En la tarde acepté otro pequeño trabajo para estas semanas. Como siga cogiendo encargos y rindiendo tan poco como hoy, se me verá rogándole al Gobierno que prorrogue el estado de alarma antes de que mis clientes puedan salir a aporrear mi puerta.
Caía ya la tarde y me afanaba en la bicicleta estática antes de que los vecinos aplaudieran, cuando me llamó L. Hablamos de algunas cosas vagamente funerarias, y de repente me empujó a entrar dando vítores a la iglesia de la que llevaba todo el día saliendo a patadas. Resulta que P., director del reciente clip de Luna Ki, la formidable cantante trap, le comentó que la imagen en la que aparezco cantando es una de las más comentadas por los espectadores, 295.810 en Youtube ahora mismo.
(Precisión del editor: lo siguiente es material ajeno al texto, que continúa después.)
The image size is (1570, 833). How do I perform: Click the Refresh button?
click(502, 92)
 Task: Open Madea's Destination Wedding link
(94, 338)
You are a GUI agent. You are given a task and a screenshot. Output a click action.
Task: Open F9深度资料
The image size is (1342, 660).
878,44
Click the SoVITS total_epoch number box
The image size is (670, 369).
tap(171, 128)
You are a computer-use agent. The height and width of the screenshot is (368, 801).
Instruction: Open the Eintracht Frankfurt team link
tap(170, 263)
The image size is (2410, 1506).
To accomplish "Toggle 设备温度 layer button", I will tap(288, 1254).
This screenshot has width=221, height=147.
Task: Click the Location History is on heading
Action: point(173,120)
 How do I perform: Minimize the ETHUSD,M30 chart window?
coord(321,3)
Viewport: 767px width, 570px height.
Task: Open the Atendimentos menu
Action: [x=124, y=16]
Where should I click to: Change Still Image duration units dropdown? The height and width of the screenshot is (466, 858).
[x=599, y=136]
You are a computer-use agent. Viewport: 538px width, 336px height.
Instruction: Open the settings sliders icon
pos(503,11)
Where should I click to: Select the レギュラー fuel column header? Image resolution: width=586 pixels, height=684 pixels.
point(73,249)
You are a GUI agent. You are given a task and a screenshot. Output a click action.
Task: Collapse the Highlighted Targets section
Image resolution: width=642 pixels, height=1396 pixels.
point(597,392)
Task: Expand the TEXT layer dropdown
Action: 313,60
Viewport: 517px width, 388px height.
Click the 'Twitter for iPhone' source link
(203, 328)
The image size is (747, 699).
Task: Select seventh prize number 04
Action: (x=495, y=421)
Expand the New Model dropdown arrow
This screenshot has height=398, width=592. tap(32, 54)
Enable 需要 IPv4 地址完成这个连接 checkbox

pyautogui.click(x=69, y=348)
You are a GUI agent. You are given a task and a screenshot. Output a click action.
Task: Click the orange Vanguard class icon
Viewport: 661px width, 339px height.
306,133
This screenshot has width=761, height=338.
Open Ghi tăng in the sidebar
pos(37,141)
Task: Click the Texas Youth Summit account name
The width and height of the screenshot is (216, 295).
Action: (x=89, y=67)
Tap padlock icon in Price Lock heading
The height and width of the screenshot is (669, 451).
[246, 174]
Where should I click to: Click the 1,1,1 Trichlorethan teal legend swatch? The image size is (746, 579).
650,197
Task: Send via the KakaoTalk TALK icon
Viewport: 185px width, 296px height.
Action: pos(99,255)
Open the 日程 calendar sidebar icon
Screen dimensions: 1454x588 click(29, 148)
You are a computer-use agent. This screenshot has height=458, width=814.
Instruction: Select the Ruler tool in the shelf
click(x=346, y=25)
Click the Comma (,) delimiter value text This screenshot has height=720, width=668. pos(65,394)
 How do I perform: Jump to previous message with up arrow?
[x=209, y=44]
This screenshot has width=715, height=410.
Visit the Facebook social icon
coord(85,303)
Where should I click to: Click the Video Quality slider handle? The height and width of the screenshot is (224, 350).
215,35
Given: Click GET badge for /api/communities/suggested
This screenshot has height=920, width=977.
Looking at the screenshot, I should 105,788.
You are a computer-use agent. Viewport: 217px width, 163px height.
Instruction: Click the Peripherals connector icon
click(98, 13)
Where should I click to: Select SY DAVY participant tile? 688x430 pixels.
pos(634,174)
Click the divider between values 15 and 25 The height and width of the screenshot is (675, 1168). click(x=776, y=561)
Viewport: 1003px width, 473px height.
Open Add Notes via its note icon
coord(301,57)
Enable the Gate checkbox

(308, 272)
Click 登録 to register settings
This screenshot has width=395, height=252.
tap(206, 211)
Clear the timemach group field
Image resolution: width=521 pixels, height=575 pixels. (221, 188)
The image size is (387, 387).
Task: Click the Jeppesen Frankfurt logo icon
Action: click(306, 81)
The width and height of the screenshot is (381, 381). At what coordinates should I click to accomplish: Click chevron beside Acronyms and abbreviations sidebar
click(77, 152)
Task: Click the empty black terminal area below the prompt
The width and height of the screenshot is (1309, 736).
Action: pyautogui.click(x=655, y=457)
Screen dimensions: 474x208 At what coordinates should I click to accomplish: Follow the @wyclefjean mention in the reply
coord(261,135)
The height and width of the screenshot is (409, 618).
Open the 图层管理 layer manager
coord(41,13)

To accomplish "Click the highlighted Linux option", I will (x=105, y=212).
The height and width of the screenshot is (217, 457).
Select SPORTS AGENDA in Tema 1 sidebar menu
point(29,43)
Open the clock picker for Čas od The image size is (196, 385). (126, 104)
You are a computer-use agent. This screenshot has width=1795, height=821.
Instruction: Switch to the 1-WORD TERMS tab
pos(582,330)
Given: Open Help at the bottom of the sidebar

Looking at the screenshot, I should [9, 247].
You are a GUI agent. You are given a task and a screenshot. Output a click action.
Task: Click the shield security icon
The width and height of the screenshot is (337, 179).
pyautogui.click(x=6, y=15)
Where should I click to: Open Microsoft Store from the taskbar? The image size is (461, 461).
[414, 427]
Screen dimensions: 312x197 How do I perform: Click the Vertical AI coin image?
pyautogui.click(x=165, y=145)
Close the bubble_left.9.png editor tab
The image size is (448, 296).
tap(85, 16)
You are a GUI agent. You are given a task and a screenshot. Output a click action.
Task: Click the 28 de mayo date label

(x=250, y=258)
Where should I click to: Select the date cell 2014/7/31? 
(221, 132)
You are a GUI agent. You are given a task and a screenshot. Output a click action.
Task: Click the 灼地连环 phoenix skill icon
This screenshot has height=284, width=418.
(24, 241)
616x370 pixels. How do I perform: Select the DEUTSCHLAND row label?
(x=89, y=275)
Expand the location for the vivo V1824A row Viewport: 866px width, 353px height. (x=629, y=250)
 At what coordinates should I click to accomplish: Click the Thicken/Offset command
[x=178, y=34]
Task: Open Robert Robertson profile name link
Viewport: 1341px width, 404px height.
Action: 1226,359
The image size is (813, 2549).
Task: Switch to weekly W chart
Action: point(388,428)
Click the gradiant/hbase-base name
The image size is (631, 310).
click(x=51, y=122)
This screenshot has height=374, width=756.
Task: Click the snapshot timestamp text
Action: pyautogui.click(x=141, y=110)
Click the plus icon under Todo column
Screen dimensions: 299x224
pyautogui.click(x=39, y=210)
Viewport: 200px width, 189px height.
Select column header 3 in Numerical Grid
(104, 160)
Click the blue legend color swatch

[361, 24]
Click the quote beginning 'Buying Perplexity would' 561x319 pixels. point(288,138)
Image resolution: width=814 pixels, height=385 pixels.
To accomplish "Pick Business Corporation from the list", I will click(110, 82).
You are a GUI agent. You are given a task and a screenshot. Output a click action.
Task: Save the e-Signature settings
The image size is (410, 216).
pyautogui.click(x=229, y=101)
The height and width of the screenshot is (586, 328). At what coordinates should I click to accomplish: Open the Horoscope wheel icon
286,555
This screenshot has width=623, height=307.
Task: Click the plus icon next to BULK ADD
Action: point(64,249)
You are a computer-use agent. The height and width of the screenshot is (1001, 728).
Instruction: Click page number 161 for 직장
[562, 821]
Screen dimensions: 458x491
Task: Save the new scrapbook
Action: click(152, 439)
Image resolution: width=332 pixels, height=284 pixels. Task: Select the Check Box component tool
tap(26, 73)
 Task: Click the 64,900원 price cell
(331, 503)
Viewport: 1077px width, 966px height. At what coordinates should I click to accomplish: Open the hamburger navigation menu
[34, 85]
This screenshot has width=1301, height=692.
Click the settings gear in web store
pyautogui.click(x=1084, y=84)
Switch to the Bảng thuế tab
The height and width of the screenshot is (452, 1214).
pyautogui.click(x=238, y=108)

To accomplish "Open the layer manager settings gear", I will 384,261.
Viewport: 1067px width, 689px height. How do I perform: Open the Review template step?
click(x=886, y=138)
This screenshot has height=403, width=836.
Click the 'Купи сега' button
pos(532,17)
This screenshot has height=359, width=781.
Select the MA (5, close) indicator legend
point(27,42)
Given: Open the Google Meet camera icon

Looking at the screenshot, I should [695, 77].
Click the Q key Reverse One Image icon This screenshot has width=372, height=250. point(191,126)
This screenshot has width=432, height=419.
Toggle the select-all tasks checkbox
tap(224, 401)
Rodado en una iglesia de mi barrio, en ese video (00:29) entono henchido de fe la línea: «Quiero verte ese buti que tú tienes, mami, ¡pártelo!»
De todas las frases de las que me he encargado en la vida, esta es la que más se me ha escuchado y no puedo ignorarla, en estos tiempos de pandemia, en la lista donde adelanto mis epitafios.
«Procesión virtual», dicen, ¡como si yo no hubiera tenido la mía ya por todo Youtube, realísima, antes de que la pandemia me encerrara aquí!